Dans l’espace physique, la valorisation d’AirBnB atteint 10 milliards de dollars alors qu’au contraire d’un Accor, valorisé à peine plus, il ne possède rien. Mais AirBnB fournit une expérience unique, authentique et locale, or parfois on désire ces échanges plus humains. Il existe donc plusieurs raisons pour les consommateurs de s’y mettre. Citons aussi LiquidSpace, qui s’est donné la même mission sur la location court-terme de bureaux et de salles de réunion. Et bien là encore, les entreprises traditionnelles de ce segment, c’est-à-dire les hôtels, ont commencé à s’approprier les modèles collaboratifs. A l’instar de Marriott qui a lancé Workspring, des espaces de coworking que l’on loue à la demande.

Venons-en à la sixième industrie que bouleverse actuellement l’économie collaborative : l’argent…

Les gens créent leur propre monnaie : le Bitcoin. Ils financent des projets en crowdfunding, comme sur KissKissBankBank. Ils se prêtent les uns aux autres sur des plateformes telles que Lending Club. Et ces initiatives sont très puissantes ! Prenez la montre connectée de Pebble. Ce sont 85 000 personnes qui l’ont pré-achetée sur Kickstarter et lui ont permis d’arriver sur le marché avant l’iWatch. La foule a battu Apple ! Je suis d’ailleurs convaincu que le crowdfunding est la forme la plus poussée de la loyauté, car elle signifie un destin commun.

Côté entreprises traditionnelles, la société de déménagement et de stockage U-Haul a lancé un « club d’investisseurs » pour inciter les gens à financer ses propres camions et équipements et à en retirer un rendement régulier. Les banques examinent déjà de près les monnaies virtuelles, j’attends maintenant qu’une première banque lance sa plateforme de crowdfunding.

Quel serait leur intérêt ?

Un projet comme Pebble, très bien financé sur Kickstarter, aurait pu et peut toujours intéresser un banquier. Le crowdfunding présente pour les banques l’opportunité de se rapprocher des très petites entreprises tout en transférant le risque sur le peer-to-peer. Elles peuvent imaginer de prendre une commission, offrir d’autres services payants et, enfin, identifier très en amont les entreprises en forte croissance pour les financer ensuite.

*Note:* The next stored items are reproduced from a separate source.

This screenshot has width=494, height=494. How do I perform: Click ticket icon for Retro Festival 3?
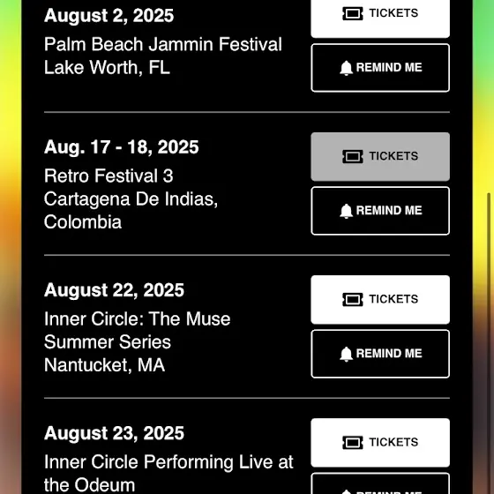pos(353,157)
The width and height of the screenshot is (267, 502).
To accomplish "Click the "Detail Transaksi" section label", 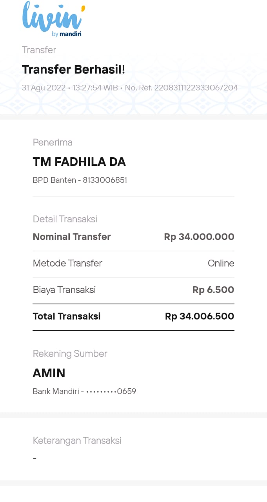I will tap(65, 219).
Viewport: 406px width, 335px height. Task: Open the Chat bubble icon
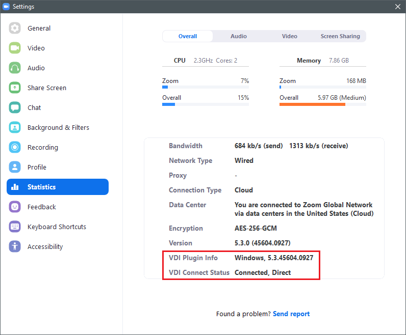pyautogui.click(x=15, y=108)
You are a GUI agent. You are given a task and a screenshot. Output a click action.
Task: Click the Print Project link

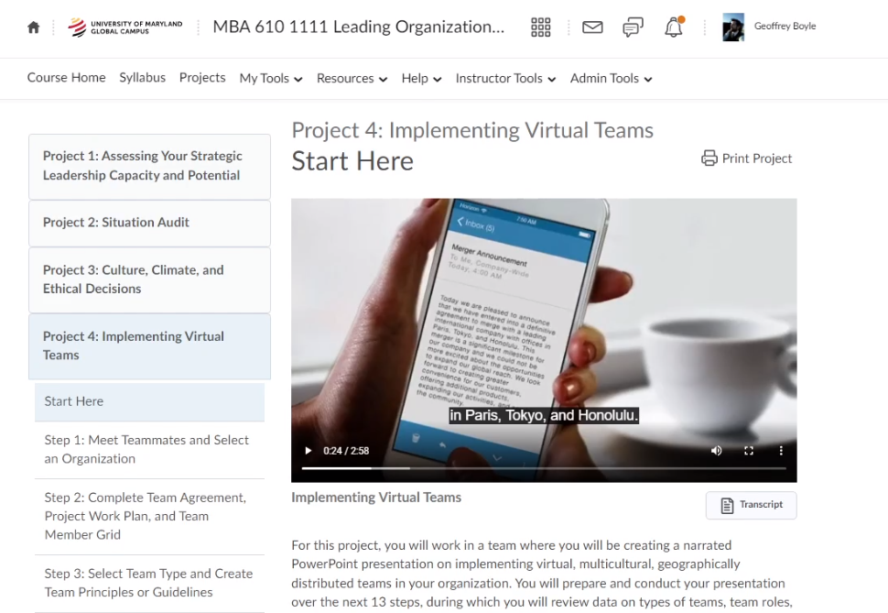pos(747,159)
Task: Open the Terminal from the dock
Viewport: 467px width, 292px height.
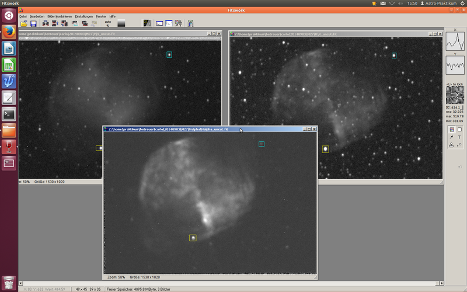Action: pos(9,114)
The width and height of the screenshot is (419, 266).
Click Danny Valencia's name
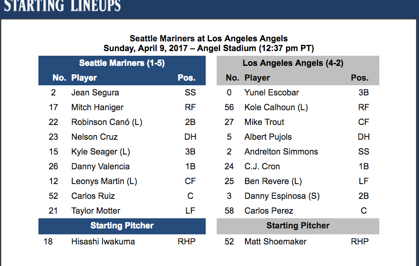pyautogui.click(x=100, y=166)
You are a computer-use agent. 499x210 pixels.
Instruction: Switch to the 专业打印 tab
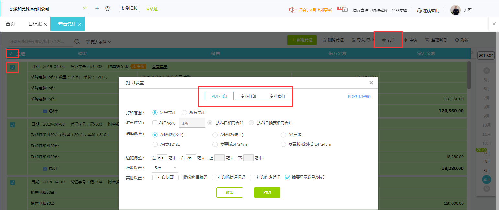pos(248,96)
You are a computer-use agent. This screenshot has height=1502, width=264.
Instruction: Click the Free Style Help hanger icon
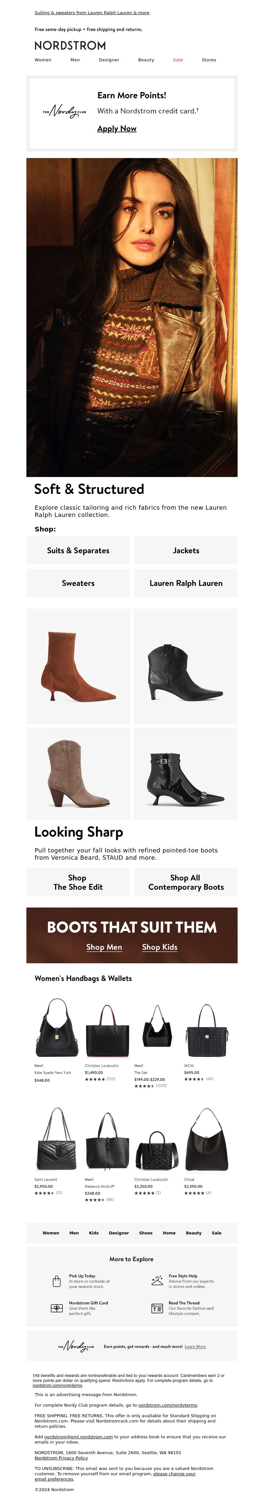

Quelles sont les prochaines industries que l’économie collaborative révolutionnera ?

Tout d’abord l’éducation, car les MOOCs permettront aux gens de se former et d’échanger leurs compétences entre eux. Ensuite l’énergie. Il est encore très tôt et on ne sait pas encore sous quelle forme. Mais on voit déjà cette tendance émerger en observant les projets financés par crowdfunding. La santé y passera aussi et l’on verra les gens commencer à prendre soin les uns des autres. C’est déjà le cas avec l’application HelpAround.co, qui permet aux diabétiques de demander de l’insuline aux autres diabétiques répertoriés, lorsqu’un imprévu les prive de la leur. Un jour ou l’autre, la disruption venue du collaboratif interviendra dans tous les secteurs d’activité.

Quelle est la vitesse d’adoption des services collaboratifs ?

A ce jour j’ai répertorié plus de 9 000 start-up dans ce domaine. Fin 2013, 7% à 9% des consommateurs américains, canadiens et britanniques y avaient récemment eu recours. Fin 2014, cette proportion aura augmenté jusqu’à 12% à 15%. Autrement dit, on commence à se rapprocher des 30% d’usage d’eBay, pour sa part mature. C’est donc maintenant que les entreprises doivent s’y plonger, tant que ces usages sont encore en progression !

Combien y parviendront-elles ?

Elles seront nombreuses à savoir s’adapter. Elles ont déjà beaucoup appris des médias sociaux et les ont intégrés à leur stratégie. Mais elles devront s’organiser. Parmi toutes les initiatives collaboratives que j’ai déjà recensées dans les entreprises traditionnelles, la plupart ont monté un « lab ». Cette structure, à part dans l’organisation, permet de ne pas être entravé par la bureaucratie du reste de l’entreprise. Quant aux entreprises plus petites, elles disposent normalement de l’agilité nécessaire pour prendre plus facilement ce genre de tournant.